Pixel coordinate grounding data
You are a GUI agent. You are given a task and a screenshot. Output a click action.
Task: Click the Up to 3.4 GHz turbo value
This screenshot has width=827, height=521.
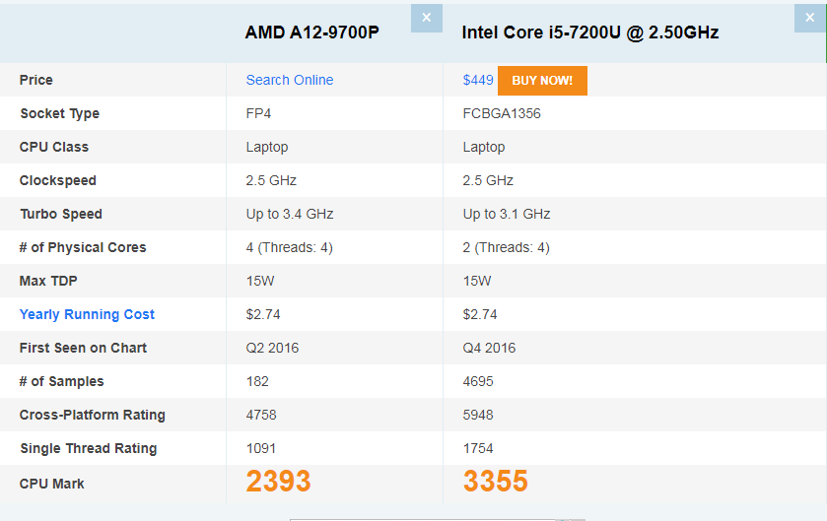tap(290, 214)
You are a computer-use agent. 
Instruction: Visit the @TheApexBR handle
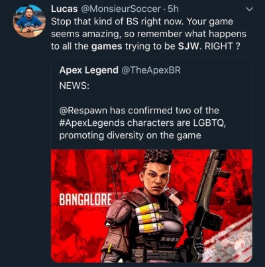pos(150,70)
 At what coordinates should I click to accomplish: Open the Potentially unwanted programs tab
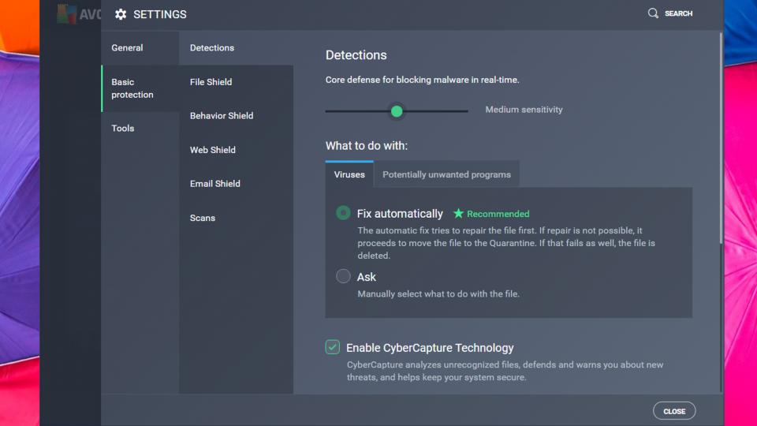click(x=446, y=174)
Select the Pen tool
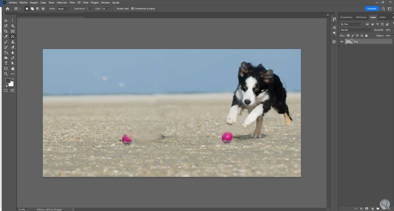 (13, 58)
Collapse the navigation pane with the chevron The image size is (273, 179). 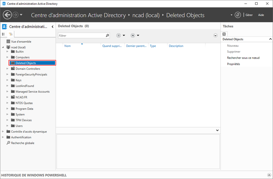tap(52, 27)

## Exercise instructions
All lines with the word "agent" need to be copied from the data above.

## Exercise result
You are a GUI agent. You are given a task and a screenshot. Output a click action.
You are a computer-use agent. 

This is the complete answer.